Most of the advice here is based on personal choice. Bows have to fit you like an Hugo Boss Suit. My overall personal choice is a Dale Dye Trails End recurve, but in reality that will mean nothing to you if the bow doesn't fit.


----------



## rattus58 (Jul 9, 2007)

rraming said:


> That's funny, I had seen them the other day for 118 and was thinking about it - Did you really get one and if so, is it any good ?


I did get one and I've shot arrows through it but its not set up yet.. still a little more to the right of center than it will be, but I'm going to be changing the string shortly, so that's another expense (I make my own, but if you didn't) one would bear, I'had to shave my limbs to make em fit, the new ones don't aparently.... and from what I've gathered from it just shooting, it'll kill pigs, deer and goats....

Aloha... Tom


----------



## Silent Bear (Nov 27, 2009)

mi826 said:


> I am new to the traditional game and was told that the Palmer recurve was the best. So my question is what makes it the better than a Black Widow or fox. all are recurves what are the differences?
> 
> Thanks any input is appreciated


A bow is only as good as the archer


----------



## Belicoso (Aug 22, 2006)

Silent Bear said:


> A bow is only as good as the archer


True but the archer can benefit from different design features of bows , so that his accuracy improves also.

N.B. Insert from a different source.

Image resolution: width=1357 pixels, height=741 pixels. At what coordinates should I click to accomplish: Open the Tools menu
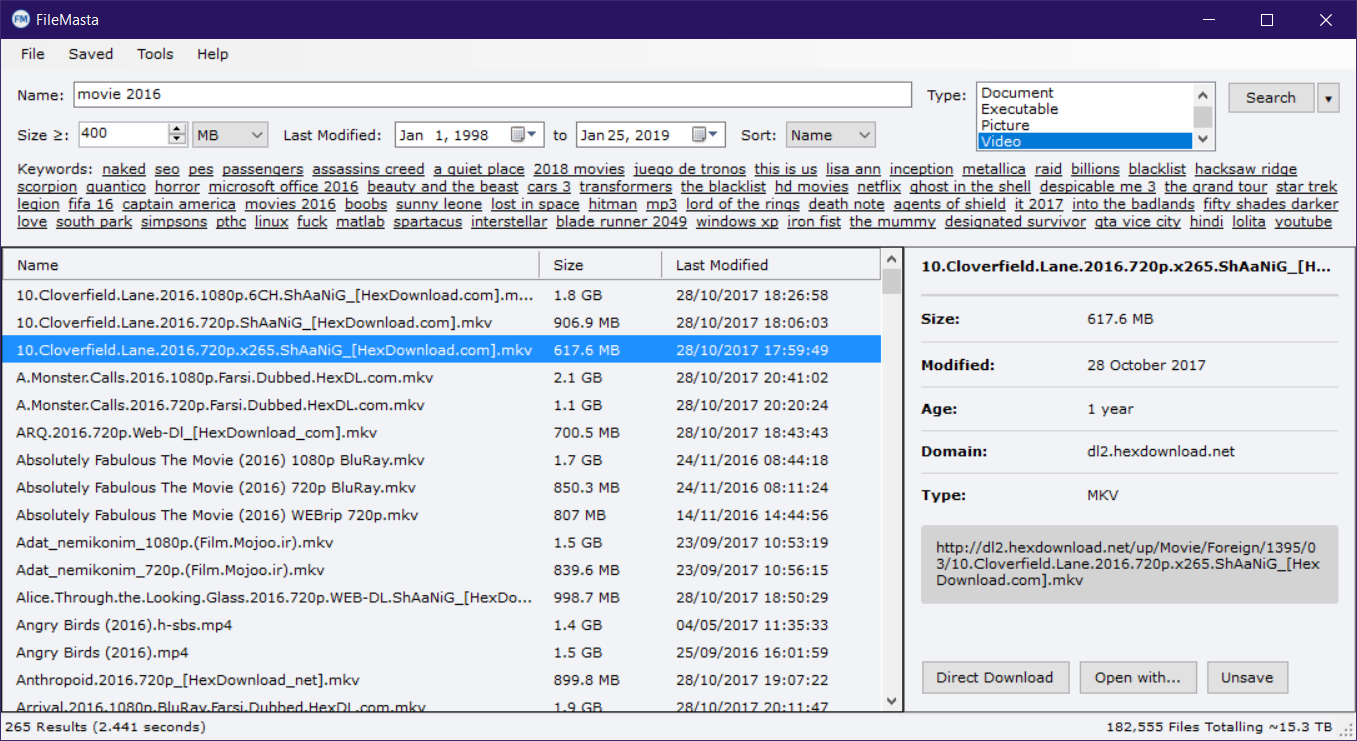click(155, 54)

As for the best........doesn´t exist at all, if so there would be only one bow available these days.........


----------



## RUTTING BULL (Oct 19, 2008)

alot of good advise here, I've had bears, a black widow and a hoyt gamemaster and shot alot of others and found out its not the price tag that makes it good but how it feels and shoots for you that makes it good, exspeicially the right poundage!!!!!!! by the way I shot the gamemaster the best because the weight and length of it fit me best. trad bows must fit you and its hard to buy without shooting one to know if its the ''one''. in my experiance


----------



## Hunter Dave (Jul 17, 2007)

Mike Palmer builds an excellent recurve. Used to be, you could buy a new basic hunting bow for about $500. I heard that these days, he is focusing more on building his upper end model priced in excess of $1,200 and the wait can be kinda long. For these reasons, you might consider first trying to buy a used bow so you can form your own opinion without the big cash outlay. 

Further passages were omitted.